▶ _Information shown_:
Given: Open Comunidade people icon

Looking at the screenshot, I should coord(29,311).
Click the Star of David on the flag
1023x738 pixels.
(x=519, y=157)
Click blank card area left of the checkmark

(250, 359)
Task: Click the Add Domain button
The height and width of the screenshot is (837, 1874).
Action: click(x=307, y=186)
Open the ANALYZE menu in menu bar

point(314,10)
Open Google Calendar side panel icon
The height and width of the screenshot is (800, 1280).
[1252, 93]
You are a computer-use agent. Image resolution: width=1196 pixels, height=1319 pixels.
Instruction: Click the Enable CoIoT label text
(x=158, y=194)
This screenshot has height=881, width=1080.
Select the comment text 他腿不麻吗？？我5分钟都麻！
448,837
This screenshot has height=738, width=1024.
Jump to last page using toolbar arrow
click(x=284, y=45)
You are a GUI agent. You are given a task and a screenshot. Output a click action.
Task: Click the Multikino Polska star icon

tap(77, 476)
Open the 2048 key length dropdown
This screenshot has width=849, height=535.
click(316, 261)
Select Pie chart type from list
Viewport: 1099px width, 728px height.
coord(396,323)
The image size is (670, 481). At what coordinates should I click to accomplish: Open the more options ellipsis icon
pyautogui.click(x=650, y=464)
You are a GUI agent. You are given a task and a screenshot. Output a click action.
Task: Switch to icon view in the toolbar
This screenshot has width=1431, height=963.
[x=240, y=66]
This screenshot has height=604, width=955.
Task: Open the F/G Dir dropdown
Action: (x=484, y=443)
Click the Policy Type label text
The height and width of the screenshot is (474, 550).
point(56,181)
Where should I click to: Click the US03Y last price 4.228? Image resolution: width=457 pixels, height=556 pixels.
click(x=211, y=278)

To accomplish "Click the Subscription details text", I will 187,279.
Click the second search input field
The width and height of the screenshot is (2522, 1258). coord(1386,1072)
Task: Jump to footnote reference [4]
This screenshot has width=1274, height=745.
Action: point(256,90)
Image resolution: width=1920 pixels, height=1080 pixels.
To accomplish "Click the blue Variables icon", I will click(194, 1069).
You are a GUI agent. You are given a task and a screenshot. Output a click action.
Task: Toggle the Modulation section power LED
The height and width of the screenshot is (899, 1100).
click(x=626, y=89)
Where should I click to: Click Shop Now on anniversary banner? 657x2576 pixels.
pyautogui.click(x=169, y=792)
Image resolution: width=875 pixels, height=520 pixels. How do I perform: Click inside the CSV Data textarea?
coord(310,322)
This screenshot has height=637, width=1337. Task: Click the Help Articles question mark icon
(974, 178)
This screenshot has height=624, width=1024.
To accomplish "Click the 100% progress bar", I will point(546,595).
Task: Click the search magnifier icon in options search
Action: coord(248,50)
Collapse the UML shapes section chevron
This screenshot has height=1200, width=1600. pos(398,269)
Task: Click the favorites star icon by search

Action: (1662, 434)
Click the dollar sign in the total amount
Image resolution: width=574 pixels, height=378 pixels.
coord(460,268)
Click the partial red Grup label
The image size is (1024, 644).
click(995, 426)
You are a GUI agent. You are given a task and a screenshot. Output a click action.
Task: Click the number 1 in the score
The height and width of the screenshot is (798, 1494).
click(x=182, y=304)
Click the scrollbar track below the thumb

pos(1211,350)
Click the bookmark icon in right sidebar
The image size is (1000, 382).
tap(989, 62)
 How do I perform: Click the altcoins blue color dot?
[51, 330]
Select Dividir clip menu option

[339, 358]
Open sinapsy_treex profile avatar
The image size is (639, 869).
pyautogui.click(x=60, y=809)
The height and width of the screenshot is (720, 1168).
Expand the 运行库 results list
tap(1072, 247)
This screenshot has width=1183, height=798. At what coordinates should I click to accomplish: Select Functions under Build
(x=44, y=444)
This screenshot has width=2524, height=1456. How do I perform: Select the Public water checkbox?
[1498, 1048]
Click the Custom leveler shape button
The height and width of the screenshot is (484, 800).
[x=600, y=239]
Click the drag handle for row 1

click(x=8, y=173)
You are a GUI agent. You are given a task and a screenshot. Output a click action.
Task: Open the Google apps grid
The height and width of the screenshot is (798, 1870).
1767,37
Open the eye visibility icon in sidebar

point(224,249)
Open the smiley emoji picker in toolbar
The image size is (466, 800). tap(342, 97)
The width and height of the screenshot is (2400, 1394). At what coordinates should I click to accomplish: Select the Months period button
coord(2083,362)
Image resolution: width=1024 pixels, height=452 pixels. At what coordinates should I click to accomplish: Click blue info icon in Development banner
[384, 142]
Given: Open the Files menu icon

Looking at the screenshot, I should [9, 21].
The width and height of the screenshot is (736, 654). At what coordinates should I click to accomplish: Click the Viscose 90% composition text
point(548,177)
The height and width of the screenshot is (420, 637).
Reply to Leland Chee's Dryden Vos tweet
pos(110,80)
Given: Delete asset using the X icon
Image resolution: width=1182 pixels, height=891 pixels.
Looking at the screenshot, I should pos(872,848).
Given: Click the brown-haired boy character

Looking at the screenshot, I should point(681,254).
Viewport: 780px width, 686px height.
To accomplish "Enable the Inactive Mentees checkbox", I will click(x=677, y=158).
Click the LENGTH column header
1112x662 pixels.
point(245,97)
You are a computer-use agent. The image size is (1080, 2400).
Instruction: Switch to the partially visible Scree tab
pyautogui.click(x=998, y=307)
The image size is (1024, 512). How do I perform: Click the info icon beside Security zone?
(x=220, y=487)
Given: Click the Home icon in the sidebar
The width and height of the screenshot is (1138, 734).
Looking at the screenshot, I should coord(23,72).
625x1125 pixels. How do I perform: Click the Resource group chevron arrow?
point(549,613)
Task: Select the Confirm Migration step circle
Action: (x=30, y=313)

▶ _What you need to do_: Search the data above for the word "computer" and count the lines where it appears. Only the number should be given.

▶ _Result of the task_: 2